Every angle had to be shot again and again, 10-15 times. Not all in one go, but about a third or less at a time. I delivered my lines in every take, on and off camera. At one point, the camera was shooting from my vantage point, so I had to sit practically on the camera dolly, with the camera and cameraman hovering over me to my left, and Alexander to my right. Most of the time I had to have eye contact with Matt Damon, he’s the one mainly being introduced to the vault and its contents. Every time they changed the camera position, we got a 10-15 minute break, so we would meet our stand-ins coming in as we went out. The stand-ins were there to help set up the scene and where everyone would be. Then we would come in again and take over (I wonder how you get into being a professional stand-in).
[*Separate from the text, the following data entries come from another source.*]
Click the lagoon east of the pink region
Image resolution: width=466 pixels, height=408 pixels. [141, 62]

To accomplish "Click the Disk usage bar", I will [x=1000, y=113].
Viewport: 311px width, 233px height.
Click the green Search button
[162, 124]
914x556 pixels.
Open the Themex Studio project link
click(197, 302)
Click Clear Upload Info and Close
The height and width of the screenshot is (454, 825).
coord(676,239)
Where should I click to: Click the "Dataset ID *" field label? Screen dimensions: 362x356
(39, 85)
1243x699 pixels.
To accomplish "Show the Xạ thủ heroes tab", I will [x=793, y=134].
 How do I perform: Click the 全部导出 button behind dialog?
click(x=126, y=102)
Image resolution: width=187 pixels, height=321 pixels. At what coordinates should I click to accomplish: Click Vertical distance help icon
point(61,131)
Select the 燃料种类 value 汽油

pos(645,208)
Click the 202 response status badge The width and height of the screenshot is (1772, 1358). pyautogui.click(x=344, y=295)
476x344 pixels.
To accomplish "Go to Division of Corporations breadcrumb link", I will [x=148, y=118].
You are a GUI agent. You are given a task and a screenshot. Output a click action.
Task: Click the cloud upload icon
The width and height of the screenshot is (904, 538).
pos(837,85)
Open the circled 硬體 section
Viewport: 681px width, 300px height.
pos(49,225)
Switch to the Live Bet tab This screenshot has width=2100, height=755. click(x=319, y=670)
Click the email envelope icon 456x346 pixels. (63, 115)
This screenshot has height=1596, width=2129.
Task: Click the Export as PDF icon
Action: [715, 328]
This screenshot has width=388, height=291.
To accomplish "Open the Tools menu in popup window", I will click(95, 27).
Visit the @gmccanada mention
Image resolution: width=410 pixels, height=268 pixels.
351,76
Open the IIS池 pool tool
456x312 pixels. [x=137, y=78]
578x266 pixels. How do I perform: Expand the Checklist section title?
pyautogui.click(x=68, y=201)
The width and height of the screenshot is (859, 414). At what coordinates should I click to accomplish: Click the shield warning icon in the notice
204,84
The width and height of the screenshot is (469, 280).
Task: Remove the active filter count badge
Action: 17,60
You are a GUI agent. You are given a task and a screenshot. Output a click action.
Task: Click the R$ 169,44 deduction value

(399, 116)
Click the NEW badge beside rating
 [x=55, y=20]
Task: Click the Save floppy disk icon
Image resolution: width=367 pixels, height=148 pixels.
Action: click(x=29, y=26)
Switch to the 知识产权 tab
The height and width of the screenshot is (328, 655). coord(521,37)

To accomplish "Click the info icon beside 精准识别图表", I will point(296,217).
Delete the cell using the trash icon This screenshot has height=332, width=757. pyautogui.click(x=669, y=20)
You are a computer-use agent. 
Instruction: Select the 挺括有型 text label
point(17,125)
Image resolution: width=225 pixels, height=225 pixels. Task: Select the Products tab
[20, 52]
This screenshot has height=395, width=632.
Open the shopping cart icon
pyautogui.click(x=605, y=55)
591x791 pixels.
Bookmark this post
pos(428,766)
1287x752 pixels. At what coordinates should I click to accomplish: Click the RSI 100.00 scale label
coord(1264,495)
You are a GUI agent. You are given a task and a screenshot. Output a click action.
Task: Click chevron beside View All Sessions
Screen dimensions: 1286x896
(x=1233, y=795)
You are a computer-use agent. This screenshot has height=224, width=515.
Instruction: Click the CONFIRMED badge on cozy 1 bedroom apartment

We never had any longer breaks, filming went on continuously the whole day.
For almost an hour I was the centre of attention as I delivered my lines. Alexander Payne, the director, was mostly hands-off during my performance, just whispering small adjustments in my ear or suggesting different ways of doing things. Don’t turn so fast. Point to the monitors while you’re saying that. Try looking from Margareta over to Matt while you’re saying that. Now try the other way. And finally, excellent work.
Here’s a sample of some of the technical mumbo jumbo I delivered:
The tunnel leads to a vault 1.6
kilometers inside the Earth’s
lithosphere and encased in a double
layer of Inconel 625.Torvald points at an array of MONITORS displaying high-angle
views of streets, homes, farms and pastures.In addition to maintaining a broad
spectrum of biodiversity, the vault
is equipped with fields for growing
foods, forests for lumber,
livestock for animal husbandry.
The residential areas are spacious
and easily expandable to provide
for future generations.
The other scene I participated in took place at the Milton Historical Society, a village of mostly 19th century houses just outside Toronto. The scene was a party in a Norwegian community hall. Shooting took place at night, not wrapping up until around 3 in the morning. In that scene I was just an extra, but you can clearly see me in the movie, sitting behind Matt. Matt Damon, by the way, was very nice, laid-back, funny and approachable. Margareta Petterson became my friend.
So that was my career as a movie star. There’s an addendum to the story, however. At some point in the movie, during a presentation on the downsizing procedure, a still photo of a person in the Vitruvian man posture (you know, by Leonardo da Vinci) is shown — stark naked. I was offered to do that. I declined.